A nutritious and flavorful Indian dish made with chickpeas and a blend of spices for a heart-healthy meal.

vegetarian
vegan
Indian
healthy
gluten-free

Prep Time

15 min

Cook Time

30 min

Servings

4

Ingredients

  • 2 cups Chickpeas (canned, low sodium, drained and rinsed)
  • 1 medium Onion (finely chopped)
  • 2 large Tomatoes (diced)
  • 1 tablespoon Olive Oil
  • 1/2 teaspoon Salt (or to taste)
  • 3 cloves Garlic (minced)
  • 1 tablespoon Ginger (grated)
  • 1 whole Green Chili (finely chopped, optional)
  • 1 teaspoon Cumin Seeds
  • 1 teaspoon Coriander Powder
  • 1/2 teaspoon Turmeric Powder
  • 1 teaspoon Garam Masala
  • 1/2 teaspoon Red Chili Powder (adjust to taste)
  • 1/2 cup Cilantro (chopped, for garnish)
  • 1/2 whole Lemon (juiced, for garnish)

Instructions

  1. 1.

    Heat the olive oil in a large pan over medium heat. Add the cumin seeds and let them sizzle for a few seconds until fragrant.

  2. 2.

    Add the chopped onion and sauté until translucent, about 5 minutes.

  3. 3.

    Stir in the minced garlic, grated ginger, and green chili. Cook for an additional 2 minutes.

  4. 4.

    Add the diced tomatoes and cook until they soften and release their juices, about 5 minutes.

  5. 5.

    Add coriander powder, turmeric, garam masala, red chili powder, and salt.
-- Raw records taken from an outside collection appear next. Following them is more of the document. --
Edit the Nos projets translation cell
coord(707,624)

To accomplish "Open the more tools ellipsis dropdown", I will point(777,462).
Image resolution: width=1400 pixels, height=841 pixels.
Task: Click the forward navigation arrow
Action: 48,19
Stir well to combine.

  6. 6.

    Add the chickpeas to the pan, along with 1 cup of water. Stir and bring to a gentle simmer.

  7. 7.

    Cover the pan and let the chana masala cook for 10-15 minutes, allowing the flavors to meld.

  8. 8.

    Remove from heat and stir in the lemon juice. Garnish with chopped cilantro before serving.